What if you live in a rural area or an isolated part of town? One of the best and most solid trick or treating events can be found at your local church’s “trunk or treat”. For anyone unfamiliar, a surprisingly large amount of churches hold these events on Halloween out in their parking lots. You pull up, and pop open your truck with bucketed selections of candy ready to be picked out by all the little Spider-Mans and Mulans that come through. In these scenarios, the lots are clean, well lit, and perfect for social distancing! Reach out to the churches online in your area and read their bulletins. Trunk or treat is the best way to get all that candy in a safe and responsible manner. The best part? Some even hire out small carnival attractions that boast games, prizes, and even more treats!

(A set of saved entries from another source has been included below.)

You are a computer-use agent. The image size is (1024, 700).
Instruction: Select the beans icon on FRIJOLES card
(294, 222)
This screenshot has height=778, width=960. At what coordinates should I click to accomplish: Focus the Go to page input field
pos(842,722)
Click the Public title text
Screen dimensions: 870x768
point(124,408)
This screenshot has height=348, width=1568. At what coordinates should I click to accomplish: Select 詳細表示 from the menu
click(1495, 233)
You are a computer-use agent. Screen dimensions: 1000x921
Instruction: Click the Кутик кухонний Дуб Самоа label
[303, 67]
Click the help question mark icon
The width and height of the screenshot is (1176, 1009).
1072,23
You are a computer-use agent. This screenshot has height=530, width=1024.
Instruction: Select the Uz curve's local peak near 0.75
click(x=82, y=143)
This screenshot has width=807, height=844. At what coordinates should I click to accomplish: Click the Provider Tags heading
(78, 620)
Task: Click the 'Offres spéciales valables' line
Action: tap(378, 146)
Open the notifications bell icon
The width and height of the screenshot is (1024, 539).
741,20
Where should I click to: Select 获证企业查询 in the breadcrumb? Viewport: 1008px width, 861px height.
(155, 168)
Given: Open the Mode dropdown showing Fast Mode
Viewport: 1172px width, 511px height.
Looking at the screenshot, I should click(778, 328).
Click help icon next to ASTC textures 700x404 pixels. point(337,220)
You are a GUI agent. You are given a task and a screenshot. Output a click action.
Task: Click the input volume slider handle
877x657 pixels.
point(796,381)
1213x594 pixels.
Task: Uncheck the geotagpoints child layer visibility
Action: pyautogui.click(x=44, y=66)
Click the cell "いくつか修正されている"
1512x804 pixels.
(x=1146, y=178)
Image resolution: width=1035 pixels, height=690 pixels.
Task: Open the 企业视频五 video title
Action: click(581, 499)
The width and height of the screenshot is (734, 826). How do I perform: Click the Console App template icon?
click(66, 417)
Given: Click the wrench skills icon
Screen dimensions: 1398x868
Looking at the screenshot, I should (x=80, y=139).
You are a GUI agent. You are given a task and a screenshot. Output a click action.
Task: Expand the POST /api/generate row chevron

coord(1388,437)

Staying in this year? No problem there either during the pandemic. If having anyone over, CDC recommendations are to make it an outdoor Halloween party with plenty of distancing. One popular trend that’s emerged are people hanging white linen sheets in their backyard and plugging in a digital projector; instant backyard drive-in movie theatre screen where you can play such classics as Evil Dead or Texas Chainsaw Massacre! Many physicians and board of health members agree, if anyone at any time feels ill or displays any signs of COVID symptoms, do not hesitate in asking them to leave or distance themselves from you and your guests. But make sure to politely screen anyone coming into your home for a Halloween party and kindly remind them to maintain a minimum space of six feet between them and other guests.
Trick or Treating
Just looking to hand out treats? Pre-packaged candy is the way to go (sorry apples). Of all things, try wearing a pair of monster or creature gloves when handing out any treats. A popular and fun art project is having kids create their own monster-themed treat bags on a stick. Got an old pool skimmer lying around? Trim it out, secure the bottom and give it a ghoulish theme! So when approaching for treats just extend it out and wait for the candy to drop! One of the better methods for treaters is to employ the oversized Halloween treat bag rather than a little plastic bucket. Not only can you catch air treats tossed safely from a distance off someone’s porch, but bags are deeper than buckets so automatically more candy!
Got bad aim? Set up a spooky front yard Halloween themed card table to create fun distance between you and any treaters. Sanitize frequently and think about setting up a mini sanitizer station. Free disposable masks and hand sanitizer to calm anyone’s fears. Don’t forget plenty of lighting so everyone can see your set up in the dark! In a large neighborhood? Then ask your fellow neighbors to think about setting up a reverse trick or treat line. Have the kids dress up and stay home in the driveway or front yard and have neighbors walking the street asking or tossing, treats to the kids. A safe and effective way to see everyone involved.
Masks may be polarizing to some, but Halloween is the one night of the year where it is perfectly acceptable to wear that Michael Myers or Jason mask and have people vehemently approve! But above all, be smart, and be safe this Halloween!